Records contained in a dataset
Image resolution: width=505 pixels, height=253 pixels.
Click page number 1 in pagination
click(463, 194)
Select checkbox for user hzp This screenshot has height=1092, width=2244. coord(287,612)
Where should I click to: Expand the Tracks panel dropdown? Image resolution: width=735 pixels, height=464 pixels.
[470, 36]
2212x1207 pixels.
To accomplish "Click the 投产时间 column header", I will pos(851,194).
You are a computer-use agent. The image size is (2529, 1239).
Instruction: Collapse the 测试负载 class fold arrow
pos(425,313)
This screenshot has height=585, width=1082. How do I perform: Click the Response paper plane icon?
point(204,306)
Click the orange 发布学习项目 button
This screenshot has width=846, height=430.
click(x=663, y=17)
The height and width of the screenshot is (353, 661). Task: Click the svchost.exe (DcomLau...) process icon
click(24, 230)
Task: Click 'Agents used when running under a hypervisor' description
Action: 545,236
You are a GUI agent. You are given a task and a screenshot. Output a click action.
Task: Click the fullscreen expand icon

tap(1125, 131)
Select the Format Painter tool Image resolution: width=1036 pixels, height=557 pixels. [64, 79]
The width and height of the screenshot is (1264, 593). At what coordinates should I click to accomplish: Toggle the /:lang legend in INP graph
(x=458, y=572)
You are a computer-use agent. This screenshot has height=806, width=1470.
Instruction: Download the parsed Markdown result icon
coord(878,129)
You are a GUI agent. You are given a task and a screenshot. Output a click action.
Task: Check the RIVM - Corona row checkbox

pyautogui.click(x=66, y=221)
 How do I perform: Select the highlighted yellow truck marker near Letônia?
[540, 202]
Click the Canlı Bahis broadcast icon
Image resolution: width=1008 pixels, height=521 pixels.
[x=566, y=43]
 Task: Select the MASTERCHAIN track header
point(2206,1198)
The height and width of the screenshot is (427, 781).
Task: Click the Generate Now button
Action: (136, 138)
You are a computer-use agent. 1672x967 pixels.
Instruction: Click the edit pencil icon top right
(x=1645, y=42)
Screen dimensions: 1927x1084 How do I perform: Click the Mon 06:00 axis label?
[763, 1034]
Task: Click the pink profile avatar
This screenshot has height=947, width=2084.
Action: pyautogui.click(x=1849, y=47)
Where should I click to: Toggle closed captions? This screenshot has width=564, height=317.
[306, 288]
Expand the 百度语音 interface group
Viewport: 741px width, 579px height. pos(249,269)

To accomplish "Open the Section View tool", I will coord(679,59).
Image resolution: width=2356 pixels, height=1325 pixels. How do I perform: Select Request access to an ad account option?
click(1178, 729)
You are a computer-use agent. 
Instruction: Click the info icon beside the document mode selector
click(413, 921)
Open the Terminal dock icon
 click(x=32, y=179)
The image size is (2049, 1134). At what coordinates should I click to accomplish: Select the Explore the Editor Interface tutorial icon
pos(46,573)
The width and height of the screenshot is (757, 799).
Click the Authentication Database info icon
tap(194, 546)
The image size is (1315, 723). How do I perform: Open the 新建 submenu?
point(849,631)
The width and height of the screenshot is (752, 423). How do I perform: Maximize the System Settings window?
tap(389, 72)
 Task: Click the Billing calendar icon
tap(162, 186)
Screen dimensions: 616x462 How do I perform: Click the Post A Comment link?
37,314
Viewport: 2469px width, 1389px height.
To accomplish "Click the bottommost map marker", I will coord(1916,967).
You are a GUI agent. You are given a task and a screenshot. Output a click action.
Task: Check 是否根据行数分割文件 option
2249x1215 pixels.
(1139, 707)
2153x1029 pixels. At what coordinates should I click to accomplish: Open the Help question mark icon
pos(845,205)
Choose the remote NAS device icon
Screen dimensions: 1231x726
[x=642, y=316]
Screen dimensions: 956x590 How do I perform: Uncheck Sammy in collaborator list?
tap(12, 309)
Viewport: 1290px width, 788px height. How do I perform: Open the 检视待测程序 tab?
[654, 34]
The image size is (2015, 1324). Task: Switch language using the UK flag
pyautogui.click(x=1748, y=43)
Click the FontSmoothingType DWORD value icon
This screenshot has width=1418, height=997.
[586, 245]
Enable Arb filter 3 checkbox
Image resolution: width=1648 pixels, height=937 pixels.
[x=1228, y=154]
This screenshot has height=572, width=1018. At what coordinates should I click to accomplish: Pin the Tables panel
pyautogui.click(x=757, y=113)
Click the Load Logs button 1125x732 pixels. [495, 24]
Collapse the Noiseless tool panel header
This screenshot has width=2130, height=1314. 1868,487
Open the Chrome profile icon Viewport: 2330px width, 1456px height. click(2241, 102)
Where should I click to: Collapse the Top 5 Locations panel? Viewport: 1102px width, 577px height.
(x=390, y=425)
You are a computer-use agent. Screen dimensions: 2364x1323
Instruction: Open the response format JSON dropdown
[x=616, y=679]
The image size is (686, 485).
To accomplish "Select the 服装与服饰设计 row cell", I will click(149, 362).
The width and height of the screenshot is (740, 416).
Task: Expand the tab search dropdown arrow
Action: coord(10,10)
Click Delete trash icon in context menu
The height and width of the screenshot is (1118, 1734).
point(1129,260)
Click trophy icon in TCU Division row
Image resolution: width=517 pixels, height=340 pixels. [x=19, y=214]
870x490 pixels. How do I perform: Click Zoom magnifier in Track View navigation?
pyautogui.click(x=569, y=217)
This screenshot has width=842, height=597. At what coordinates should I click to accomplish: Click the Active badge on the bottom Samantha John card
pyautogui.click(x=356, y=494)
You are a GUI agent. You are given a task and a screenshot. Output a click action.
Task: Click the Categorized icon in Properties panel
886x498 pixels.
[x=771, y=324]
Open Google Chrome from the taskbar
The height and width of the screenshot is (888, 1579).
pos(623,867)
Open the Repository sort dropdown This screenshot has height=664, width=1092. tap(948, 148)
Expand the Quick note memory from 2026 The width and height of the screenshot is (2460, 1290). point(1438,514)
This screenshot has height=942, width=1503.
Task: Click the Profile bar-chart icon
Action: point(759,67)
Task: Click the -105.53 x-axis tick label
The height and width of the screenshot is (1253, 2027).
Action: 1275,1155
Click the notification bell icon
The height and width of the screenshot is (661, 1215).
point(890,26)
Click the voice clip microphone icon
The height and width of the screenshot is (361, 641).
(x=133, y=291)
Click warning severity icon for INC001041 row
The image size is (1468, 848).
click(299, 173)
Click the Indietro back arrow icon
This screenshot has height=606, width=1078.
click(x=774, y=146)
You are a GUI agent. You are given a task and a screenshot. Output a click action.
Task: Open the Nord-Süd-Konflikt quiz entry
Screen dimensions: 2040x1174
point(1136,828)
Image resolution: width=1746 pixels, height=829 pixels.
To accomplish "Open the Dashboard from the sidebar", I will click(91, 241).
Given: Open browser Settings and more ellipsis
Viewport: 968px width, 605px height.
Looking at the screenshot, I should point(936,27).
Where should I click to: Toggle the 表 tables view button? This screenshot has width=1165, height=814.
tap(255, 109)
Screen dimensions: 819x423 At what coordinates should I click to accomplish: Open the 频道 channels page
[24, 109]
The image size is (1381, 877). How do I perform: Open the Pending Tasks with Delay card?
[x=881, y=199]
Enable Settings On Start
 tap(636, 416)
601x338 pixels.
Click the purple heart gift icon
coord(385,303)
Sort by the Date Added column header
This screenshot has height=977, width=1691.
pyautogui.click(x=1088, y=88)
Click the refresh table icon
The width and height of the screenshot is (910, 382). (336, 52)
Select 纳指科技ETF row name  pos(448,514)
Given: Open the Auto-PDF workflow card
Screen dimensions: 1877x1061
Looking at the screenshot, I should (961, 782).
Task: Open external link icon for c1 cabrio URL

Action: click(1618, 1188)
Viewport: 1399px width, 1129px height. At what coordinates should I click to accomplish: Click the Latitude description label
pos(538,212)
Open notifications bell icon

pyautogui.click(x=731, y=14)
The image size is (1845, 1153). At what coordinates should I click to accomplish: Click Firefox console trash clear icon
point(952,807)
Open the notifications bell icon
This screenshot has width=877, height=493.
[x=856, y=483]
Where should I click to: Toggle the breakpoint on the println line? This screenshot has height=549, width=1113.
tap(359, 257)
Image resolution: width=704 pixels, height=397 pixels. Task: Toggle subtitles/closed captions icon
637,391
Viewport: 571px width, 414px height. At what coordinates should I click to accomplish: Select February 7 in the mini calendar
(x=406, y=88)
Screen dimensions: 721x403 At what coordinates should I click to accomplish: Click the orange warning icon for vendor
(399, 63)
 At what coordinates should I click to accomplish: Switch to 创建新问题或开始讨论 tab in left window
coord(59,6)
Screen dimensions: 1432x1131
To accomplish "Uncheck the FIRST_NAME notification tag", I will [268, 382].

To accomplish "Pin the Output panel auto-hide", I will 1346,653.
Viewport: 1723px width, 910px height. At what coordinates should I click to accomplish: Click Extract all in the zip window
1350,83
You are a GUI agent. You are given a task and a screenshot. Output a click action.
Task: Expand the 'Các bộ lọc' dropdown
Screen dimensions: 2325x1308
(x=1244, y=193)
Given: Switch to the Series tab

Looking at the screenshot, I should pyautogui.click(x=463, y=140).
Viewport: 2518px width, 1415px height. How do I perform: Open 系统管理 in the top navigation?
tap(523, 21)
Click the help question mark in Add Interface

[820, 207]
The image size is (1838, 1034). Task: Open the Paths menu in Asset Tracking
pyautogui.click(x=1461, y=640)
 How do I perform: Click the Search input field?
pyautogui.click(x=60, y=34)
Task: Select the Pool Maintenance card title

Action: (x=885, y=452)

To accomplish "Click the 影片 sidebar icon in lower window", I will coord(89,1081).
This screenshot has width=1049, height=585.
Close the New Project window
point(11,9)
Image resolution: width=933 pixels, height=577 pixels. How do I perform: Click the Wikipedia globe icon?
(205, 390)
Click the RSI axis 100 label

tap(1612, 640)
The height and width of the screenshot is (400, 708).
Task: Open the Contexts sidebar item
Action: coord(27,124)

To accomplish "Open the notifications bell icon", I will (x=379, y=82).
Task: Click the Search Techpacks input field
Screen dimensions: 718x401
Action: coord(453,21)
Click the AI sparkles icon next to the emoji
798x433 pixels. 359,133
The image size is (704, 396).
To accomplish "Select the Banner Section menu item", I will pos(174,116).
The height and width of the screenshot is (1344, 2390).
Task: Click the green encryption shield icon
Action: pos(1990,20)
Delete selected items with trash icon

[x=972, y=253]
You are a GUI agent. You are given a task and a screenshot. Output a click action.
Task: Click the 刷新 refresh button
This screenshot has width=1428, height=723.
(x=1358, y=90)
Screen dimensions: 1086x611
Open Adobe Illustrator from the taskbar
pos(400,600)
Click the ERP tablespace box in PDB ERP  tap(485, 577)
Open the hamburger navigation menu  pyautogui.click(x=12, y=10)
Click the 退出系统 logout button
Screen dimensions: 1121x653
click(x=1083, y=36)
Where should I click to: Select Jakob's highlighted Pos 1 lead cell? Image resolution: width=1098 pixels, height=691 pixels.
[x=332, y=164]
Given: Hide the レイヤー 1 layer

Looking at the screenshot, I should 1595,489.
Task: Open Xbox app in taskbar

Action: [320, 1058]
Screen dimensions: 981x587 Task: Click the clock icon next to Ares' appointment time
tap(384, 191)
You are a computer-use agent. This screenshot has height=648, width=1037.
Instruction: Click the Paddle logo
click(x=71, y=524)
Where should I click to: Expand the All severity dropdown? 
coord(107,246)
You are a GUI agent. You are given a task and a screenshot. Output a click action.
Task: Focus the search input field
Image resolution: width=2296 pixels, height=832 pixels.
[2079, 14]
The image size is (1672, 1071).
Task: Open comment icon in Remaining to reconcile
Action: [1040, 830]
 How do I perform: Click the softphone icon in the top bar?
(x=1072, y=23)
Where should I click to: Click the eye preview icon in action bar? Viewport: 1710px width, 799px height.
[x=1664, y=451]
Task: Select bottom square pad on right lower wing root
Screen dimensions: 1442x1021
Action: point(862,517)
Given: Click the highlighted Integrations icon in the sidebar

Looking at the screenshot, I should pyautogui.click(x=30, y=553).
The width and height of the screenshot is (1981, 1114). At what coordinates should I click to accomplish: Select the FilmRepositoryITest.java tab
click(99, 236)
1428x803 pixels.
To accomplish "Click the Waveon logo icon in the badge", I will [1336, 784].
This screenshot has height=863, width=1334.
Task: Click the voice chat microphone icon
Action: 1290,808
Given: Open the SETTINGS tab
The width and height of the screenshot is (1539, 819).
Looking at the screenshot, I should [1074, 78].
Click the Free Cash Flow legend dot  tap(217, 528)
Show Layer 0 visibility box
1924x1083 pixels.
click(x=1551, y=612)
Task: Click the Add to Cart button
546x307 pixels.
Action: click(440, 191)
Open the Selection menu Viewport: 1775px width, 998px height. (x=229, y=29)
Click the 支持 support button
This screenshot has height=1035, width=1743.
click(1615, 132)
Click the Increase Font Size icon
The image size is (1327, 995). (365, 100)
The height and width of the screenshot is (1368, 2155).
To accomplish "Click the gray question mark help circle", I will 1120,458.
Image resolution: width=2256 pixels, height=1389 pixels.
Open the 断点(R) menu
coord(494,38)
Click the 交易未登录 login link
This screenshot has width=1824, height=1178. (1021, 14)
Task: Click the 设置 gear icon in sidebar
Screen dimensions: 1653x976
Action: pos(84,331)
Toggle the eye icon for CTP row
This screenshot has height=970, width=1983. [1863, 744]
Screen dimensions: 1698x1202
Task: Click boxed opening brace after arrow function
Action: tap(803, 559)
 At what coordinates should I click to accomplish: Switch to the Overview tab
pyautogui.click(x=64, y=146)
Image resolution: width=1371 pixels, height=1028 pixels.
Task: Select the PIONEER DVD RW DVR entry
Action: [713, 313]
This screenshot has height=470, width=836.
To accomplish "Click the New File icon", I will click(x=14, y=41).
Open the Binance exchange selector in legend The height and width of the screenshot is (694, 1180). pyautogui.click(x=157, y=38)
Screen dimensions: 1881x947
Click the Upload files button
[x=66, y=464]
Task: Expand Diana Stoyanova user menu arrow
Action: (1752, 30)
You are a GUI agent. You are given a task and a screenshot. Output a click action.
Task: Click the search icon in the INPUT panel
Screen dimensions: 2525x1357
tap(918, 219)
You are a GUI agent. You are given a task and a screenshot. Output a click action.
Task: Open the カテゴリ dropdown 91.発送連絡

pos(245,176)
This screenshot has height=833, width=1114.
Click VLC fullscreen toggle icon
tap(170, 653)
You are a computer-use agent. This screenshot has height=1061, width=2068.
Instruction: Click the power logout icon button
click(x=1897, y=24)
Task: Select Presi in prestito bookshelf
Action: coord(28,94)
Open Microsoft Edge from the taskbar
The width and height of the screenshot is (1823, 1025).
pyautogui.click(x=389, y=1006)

* **Task instructions**
Exactly as written, please reproduce the lines from the first line of the data to the line containing "Select the Format", inclusive, and nothing else.

* **Answer to the exercise**
Image resolution: width=505 pixels, height=253 pixels.
Click page number 1 in pagination
click(463, 194)
Select checkbox for user hzp This screenshot has height=1092, width=2244. coord(287,612)
Where should I click to: Expand the Tracks panel dropdown? Image resolution: width=735 pixels, height=464 pixels.
[470, 36]
2212x1207 pixels.
To accomplish "Click the 投产时间 column header", I will pos(851,194).
You are a computer-use agent. The image size is (2529, 1239).
Instruction: Collapse the 测试负载 class fold arrow
pos(425,313)
This screenshot has height=585, width=1082. How do I perform: Click the Response paper plane icon?
point(204,306)
Click the orange 发布学习项目 button
This screenshot has width=846, height=430.
click(x=663, y=17)
The height and width of the screenshot is (353, 661). Task: Click the svchost.exe (DcomLau...) process icon
click(24, 230)
Task: Click 'Agents used when running under a hypervisor' description
Action: 545,236
You are a GUI agent. You are given a task and a screenshot. Output a click action.
Task: Click the fullscreen expand icon

tap(1125, 131)
Select the Format Painter tool Image resolution: width=1036 pixels, height=557 pixels. [64, 79]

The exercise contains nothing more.